What this task involves: Return every line of each entry below verbatim, omitting the pictures from your reply.

The records:
****

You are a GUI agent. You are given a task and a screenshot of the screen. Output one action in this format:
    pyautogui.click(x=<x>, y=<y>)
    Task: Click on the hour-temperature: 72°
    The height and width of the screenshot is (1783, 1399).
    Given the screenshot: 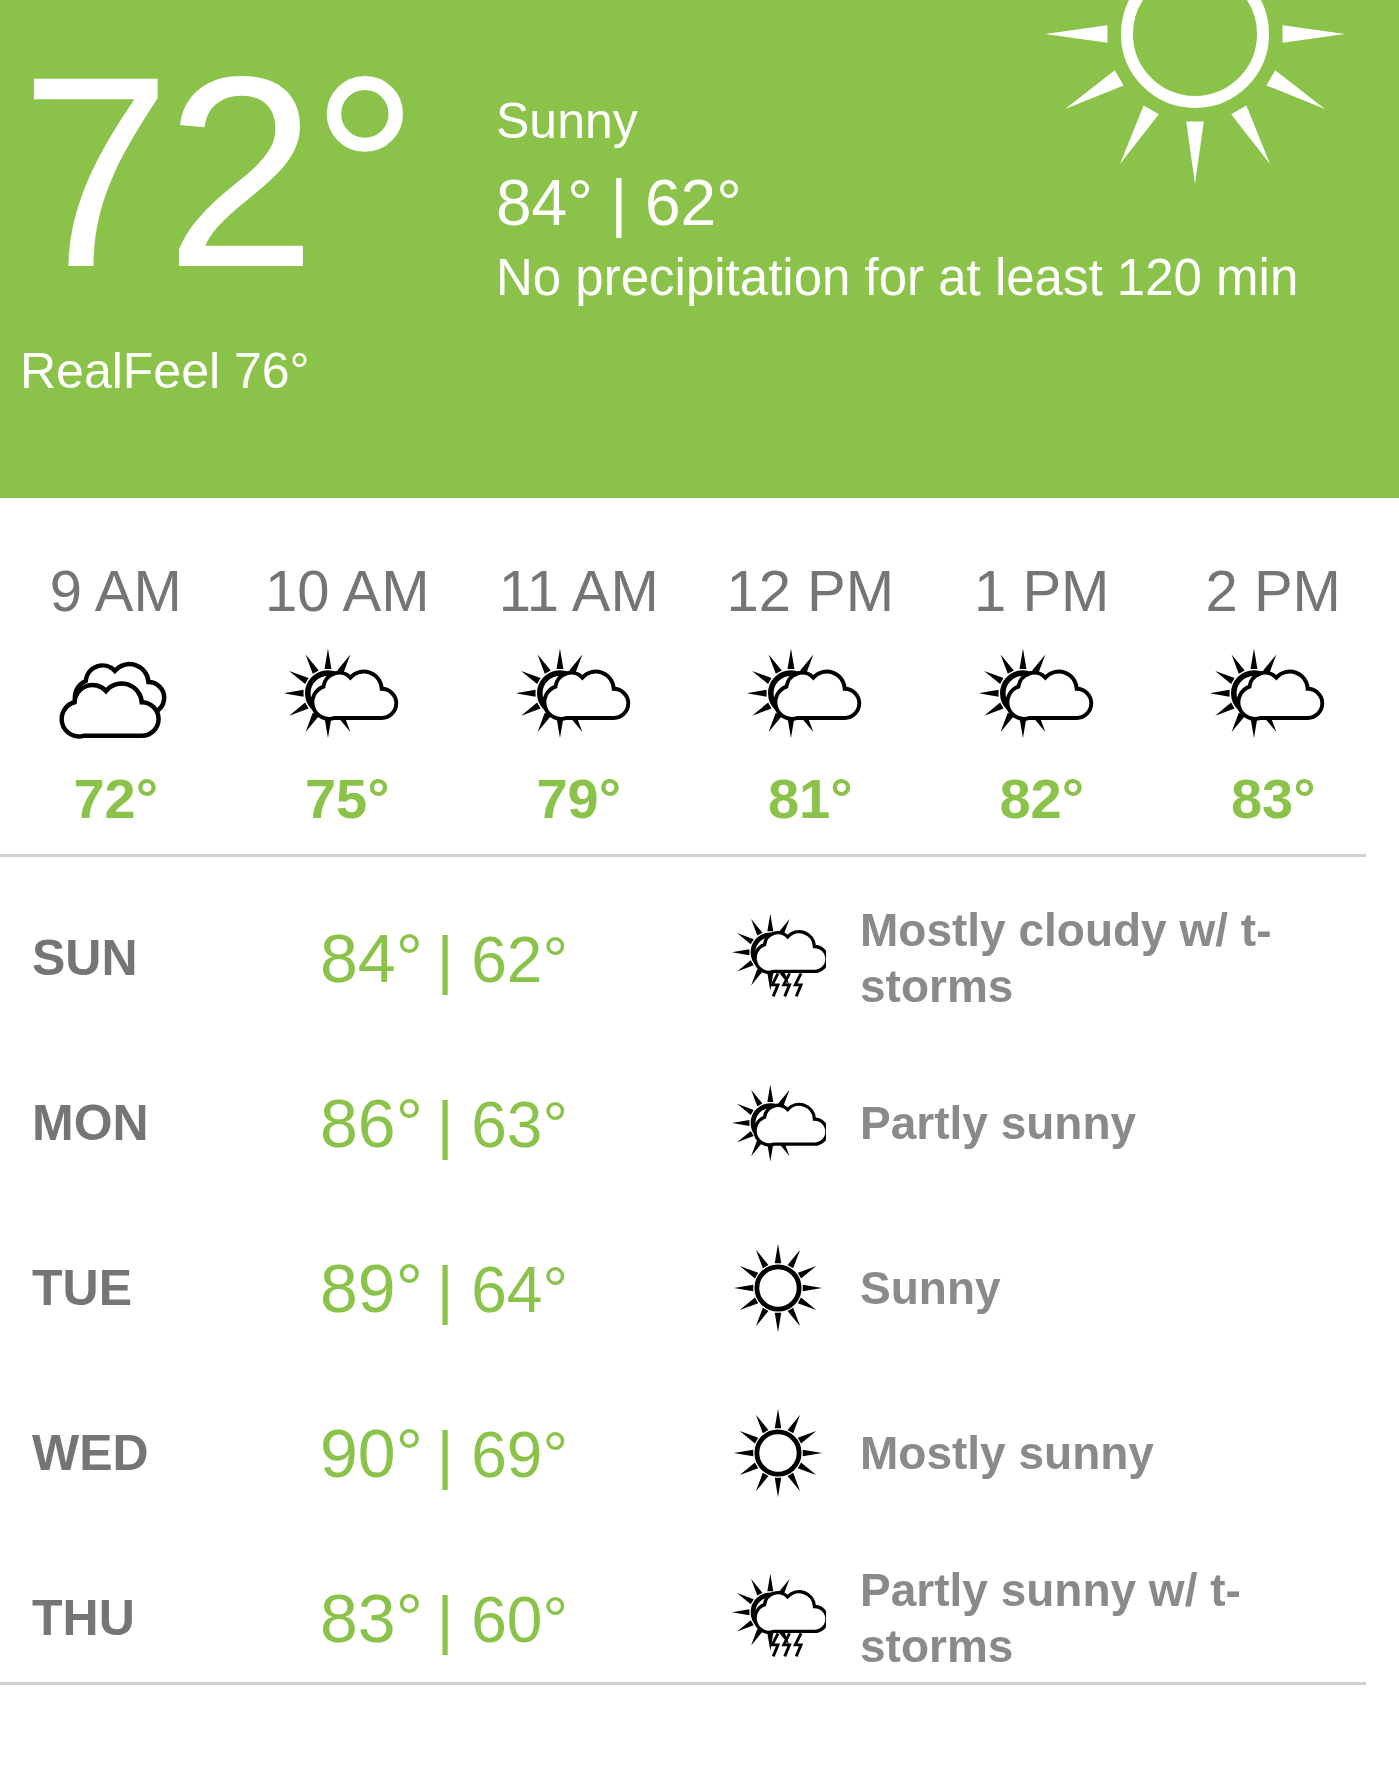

****

Response:
You are a GUI agent. You are given a task and a screenshot of the screen. Output one action in this format:
    pyautogui.click(x=<x>, y=<y>)
    Task: Click on the hour-temperature: 72°
    The height and width of the screenshot is (1783, 1399).
    Given the screenshot: 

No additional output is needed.